DATA IN THIS EXERCISE —
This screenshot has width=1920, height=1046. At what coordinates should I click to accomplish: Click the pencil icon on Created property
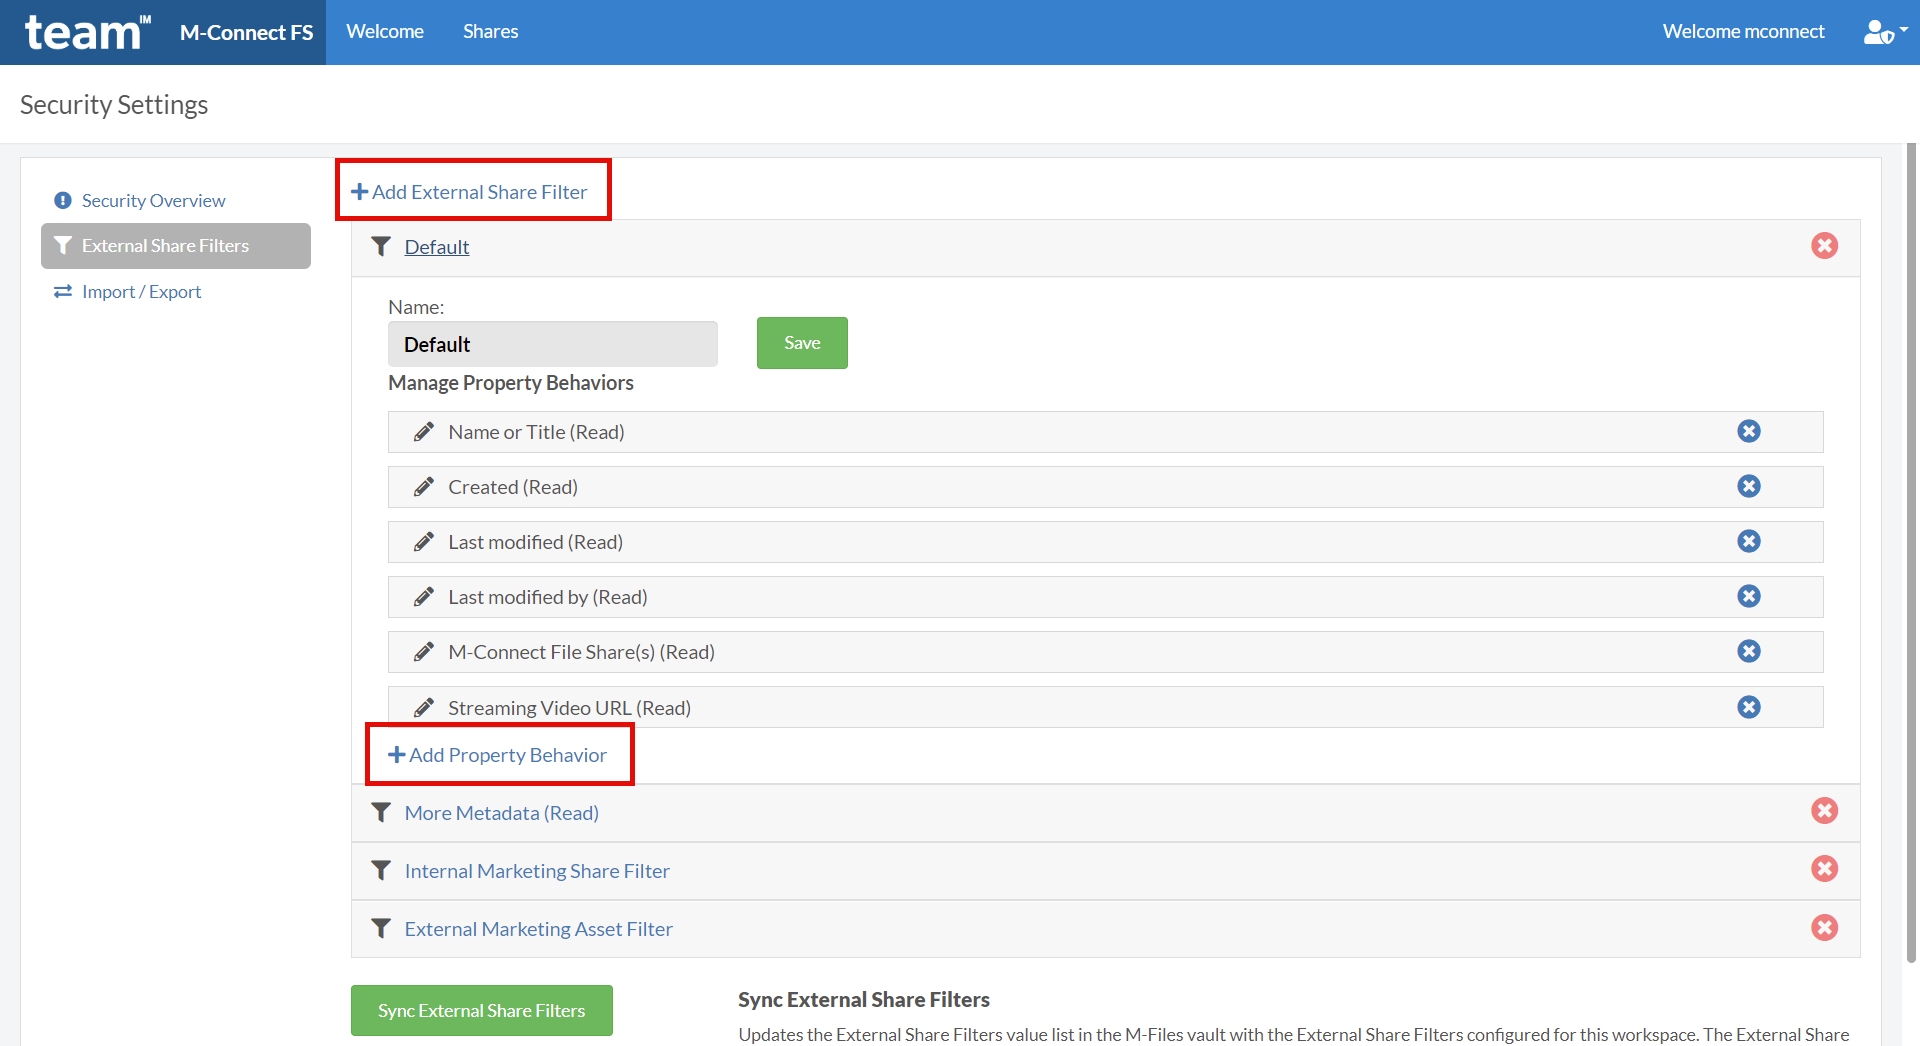[x=424, y=486]
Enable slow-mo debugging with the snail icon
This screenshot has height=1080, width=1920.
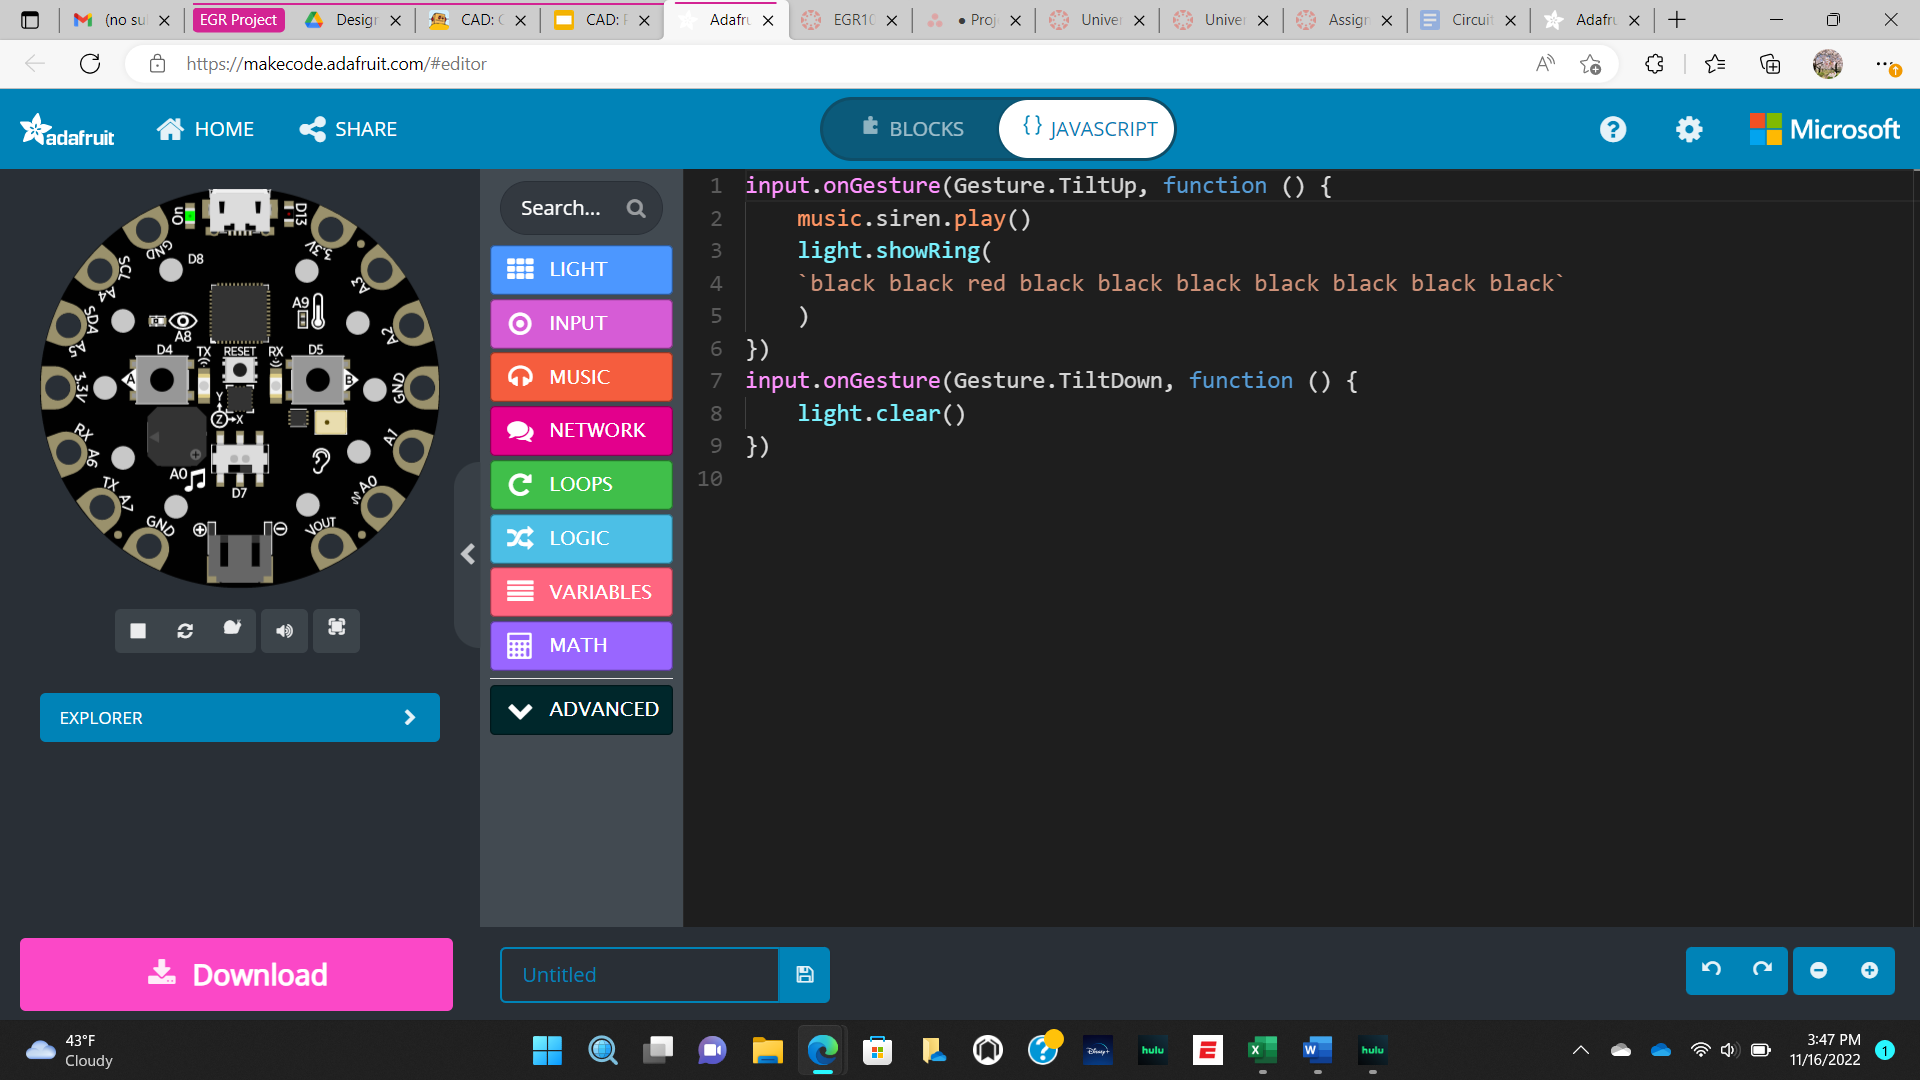[x=232, y=631]
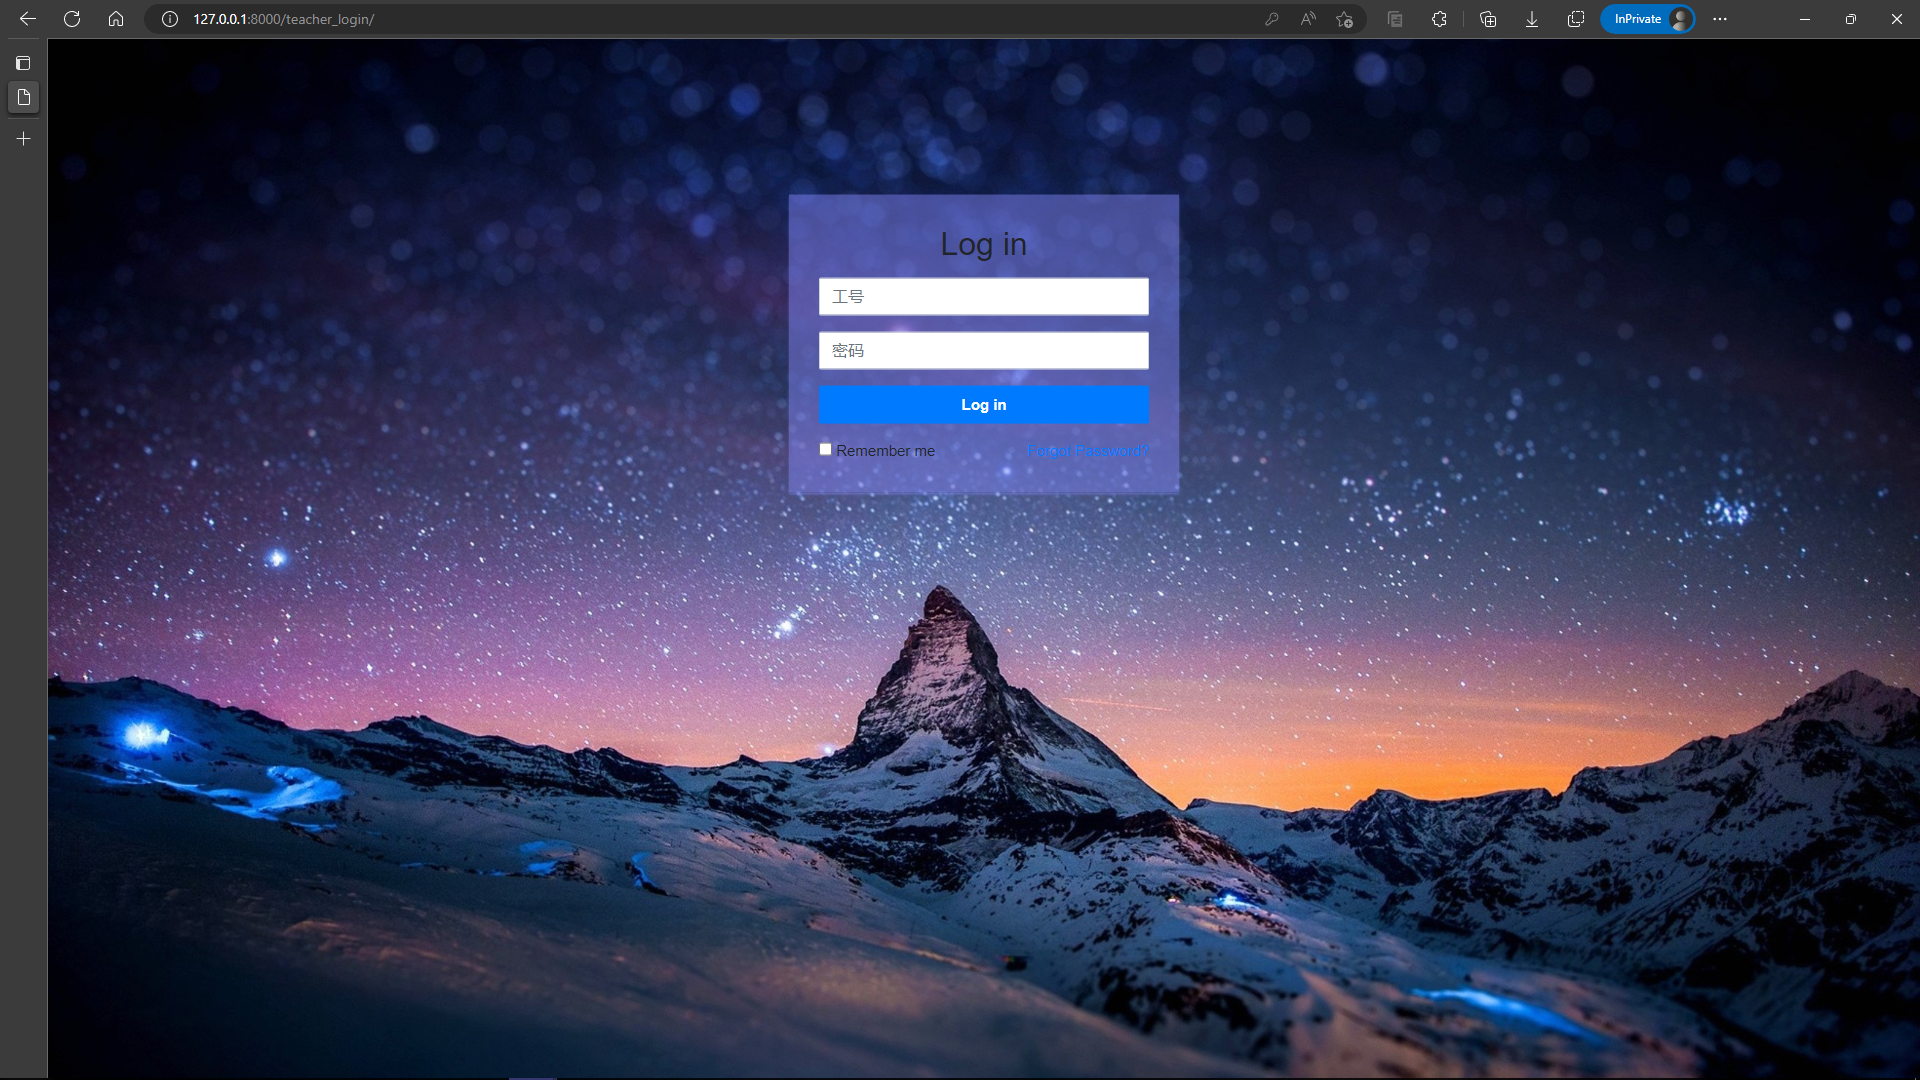This screenshot has width=1920, height=1080.
Task: Follow the Forgot Password link
Action: [x=1087, y=451]
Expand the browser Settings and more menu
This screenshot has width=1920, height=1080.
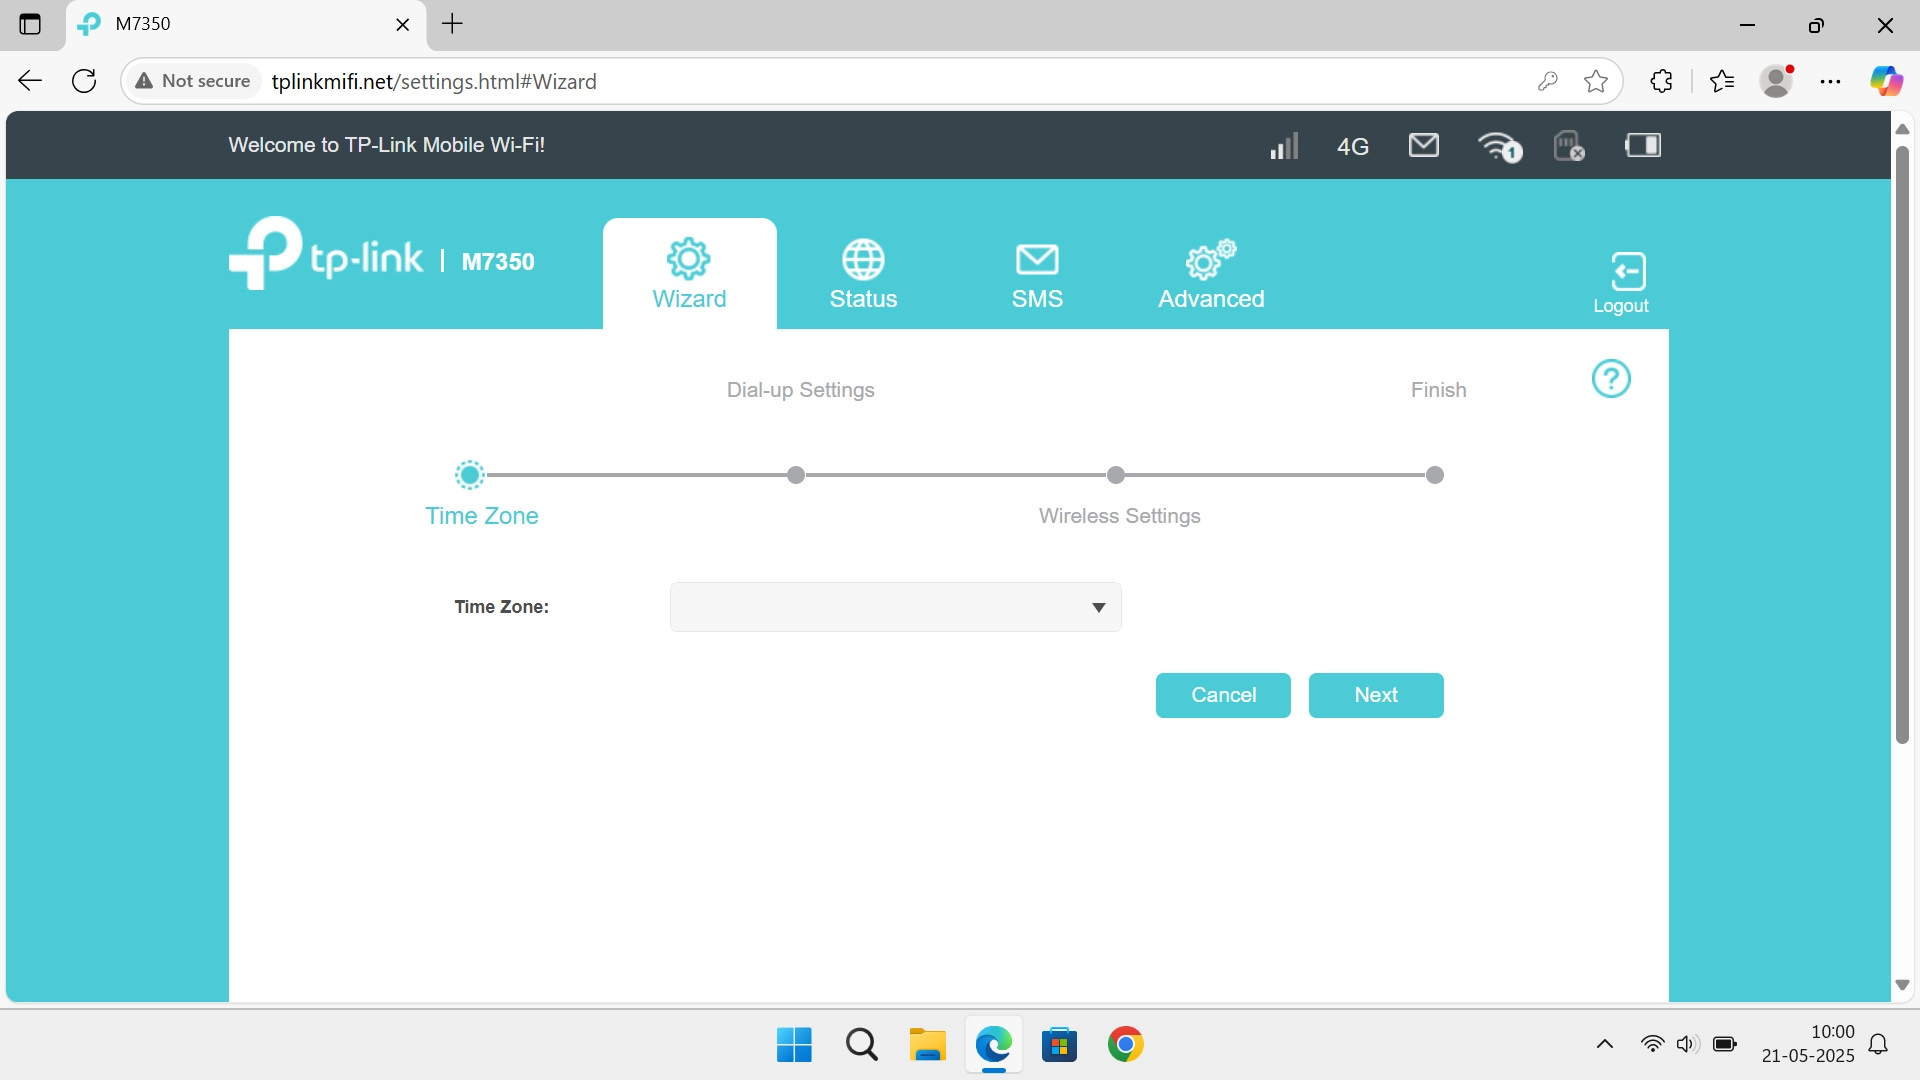click(x=1830, y=81)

TASK ITEM — Since the pictures are not part of the copy, transcribe only the remaining material, exactly.

RESULT OF THE EXERCISE —
This screenshot has width=1920, height=1046. At what coordinates should I click to accomplish: Click the pencil icon on Created property
[x=424, y=486]
Enable slow-mo debugging with the snail icon
This screenshot has height=1080, width=1920.
[x=232, y=631]
This screenshot has width=1920, height=1080.
Task: Follow the Forgot Password link
Action: [x=1087, y=451]
Expand the browser Settings and more menu
This screenshot has width=1920, height=1080.
click(x=1830, y=81)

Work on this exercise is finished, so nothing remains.